[TEXT UNDER STUDY Boundary: Start]

Octacos-1-ene

Administrative data

Description of key information

Read-across acute oral toxicity studies from hexadec-1-ene (OECD 401; USEPA, TSCA) and C20-24 (OECD 423) were identified.  Read-across acute dermal toxicity studies from hex-1-ene (OECD 402), tetradecene, (OECD 402; a structural analogue), and alkenes, C20-24 (OECD  402; isomerised olefin; alpha, internal, linear and branched – multiple carbon numbers) were identified. Read-across acute inhalation studies from hexadec-1-ene (OECD 403), hex-1-ene (OECD 403) and alkenes, C10/C11/C12/C13 (OECD 403; multiple carbon number isomerised olefin) were identified.
• The oral LD50 for hexadec-1-ene was 10,000 mg/kg bw in male rats.
• The oral LD50 for C20-24 was > 5000 mg/kg bw in male and female rats.
• The dermal LD50 for hex-1-ene was >2000 mg/kg bw in male and female rabbits.
• The dermal LD50 for tetradecene was >2020 mg/kg bw in male and female rabbits.
• The dermal LD50 for alkenes, C20-24 was > 2000 mg/kg bw in male and female rabbits.
• The LC50 for hex-1-ene was 110,148 mg/m3 (110.1 mg/L) for male rats.
• The LC50 for hexadec-1-ene was ≥ 8500 mg/m3 (8.5 mg/L) for male rats.
• The LC50 for alkenes, C10/C11/C12/C13 was > 2100 mg/m3 (2.1 mg/L) in rats.

Key value for chemical safety assessment

Additional information

Acute Oral Toxicity

No acute oral toxicity data exist for octacos-1-ene; therefore read-across studies were identified for this endpoint. In a read-across acute oral toxicity study from hexadec-1-ene (Myers et al., 1992), young, fasted Sprague-Dawley albino rats (10/sex/dose), were given a single oral dose of 5000 or 10,000 mg/kg Gulftene 16 (i.e., hexadec-1-ene) and observed for 14 days. There were no mortalities observed at the 5000 mg/kg bw dose; however 2/5 males and 2/5 females dosed with 10,000 mg/kg died. Necropsy revealed discoloration in lungs, intestines (with distention), liver (1 animal) and kidneys in rats that died or were sacrificed during the study period. Surviving animals had no remarkable gross lesions. No lesions were found in tissues taken to evaluate neurotoxicity (brains, spinal cords, sciatic nerves and pituitaries). The oral LD50 was reported as > 10,000 mg/kg bw in both male and female rats.

In another read-across acute oral toxicity study with C20-24 alpha olefins (Rausina, 1982), young, fasted Fischer 344 rats (5/sex) were given a single oral dose of Gulftene 24 (i.e., C20-24 linear alpha olefin) in corn oil at a dose of 5000 mg/kg bw and observed for 14 days. No treatment-related adverse effects were noted in body weight or necropsy observations and the only clinical signs noted (yellow staining of the inguinal region, oil around mouth, and brown staining on lower jaw) all disappeared by day 5 of the study period. The oral LD50 for Gulftene 20-24 was determined to be > 5000 mg/kg in male and female rats.

[TEXT UNDER STUDY Boundary: End]

__WORK INSTRUCTION__
Continue the octacos-1-ene toxicity summary from its last sentence. The items that follow come from a different source.

[RECORDS PROVIDED Boundary: Start]

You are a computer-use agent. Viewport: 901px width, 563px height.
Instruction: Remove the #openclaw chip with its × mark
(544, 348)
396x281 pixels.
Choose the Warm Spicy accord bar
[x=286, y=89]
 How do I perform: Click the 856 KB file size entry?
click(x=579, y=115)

[RECORDS PROVIDED Boundary: End]
[RECORDS PROVIDED Boundary: Start]

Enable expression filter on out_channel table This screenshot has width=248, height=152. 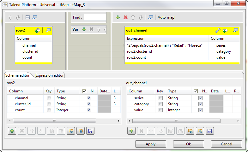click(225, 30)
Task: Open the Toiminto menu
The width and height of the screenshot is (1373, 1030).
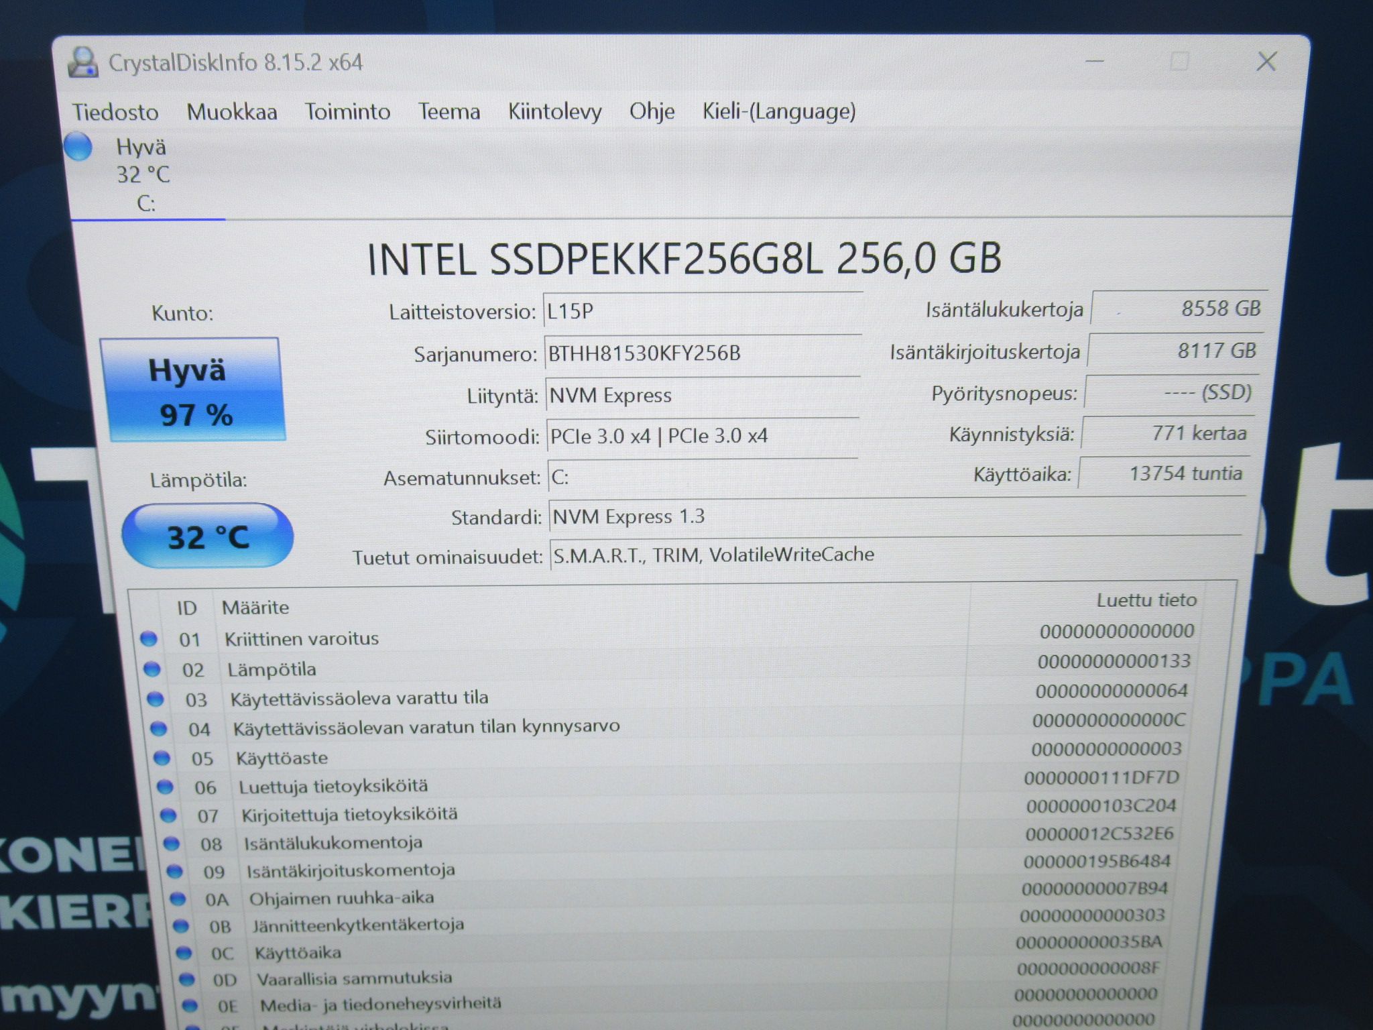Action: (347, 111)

[RECORDS PROVIDED Boundary: End]

__RESULT OF THE TASK__
The results from these read-across studies indicate that structural analogues of octacos-1-ene (C16 and C20 -24 linear alpha olefins) are not acutely toxic by the oral route of exposure as all the reported LD50 values exceed the highest regulatory threshold for classification (2000 mg/kg bw). Therefore, octacos-1 -ene is not considered to be acutely toxic by the oral exposure route. It does not meet EU criteria for classification and labelling (Dangerous Substances Directive 67/548/EEC or CLP EU Regulation 1272/2008) for this endpoint; hence an acute oral DNEL is not required.

 

Acute Dermal Toxicity

No acute dermal toxicity data exist for octacos-1-ene; therefore three read across studies with higher olefin substances were identified to assess this endpoint. In a study with linear alpha olefin, hex-1-ene, groups of New Zealand White rabbits (4/sex) were dermally exposed to undiluted Neodene 6 at a dose of 2000 mg/kg bw (Albert et al., 1983). All animals survived until end of study. There were no clinical signs of toxicity or effects on body weight. The skin was the only area affected with minimal irritation noted after the 24 -hour exposure period. By day 14, there was no evidence of irritation; however, at necropsy white crusty material on skin and fur, alopecia, and abrasions and focal reddened areas were noted in treated animals. Abrasions applied prior to treatment did not affect the results. The acute dermal LD50 for undiluted Neodene 6 alpha olefin was reported as >2000 mg/kg in rabbits.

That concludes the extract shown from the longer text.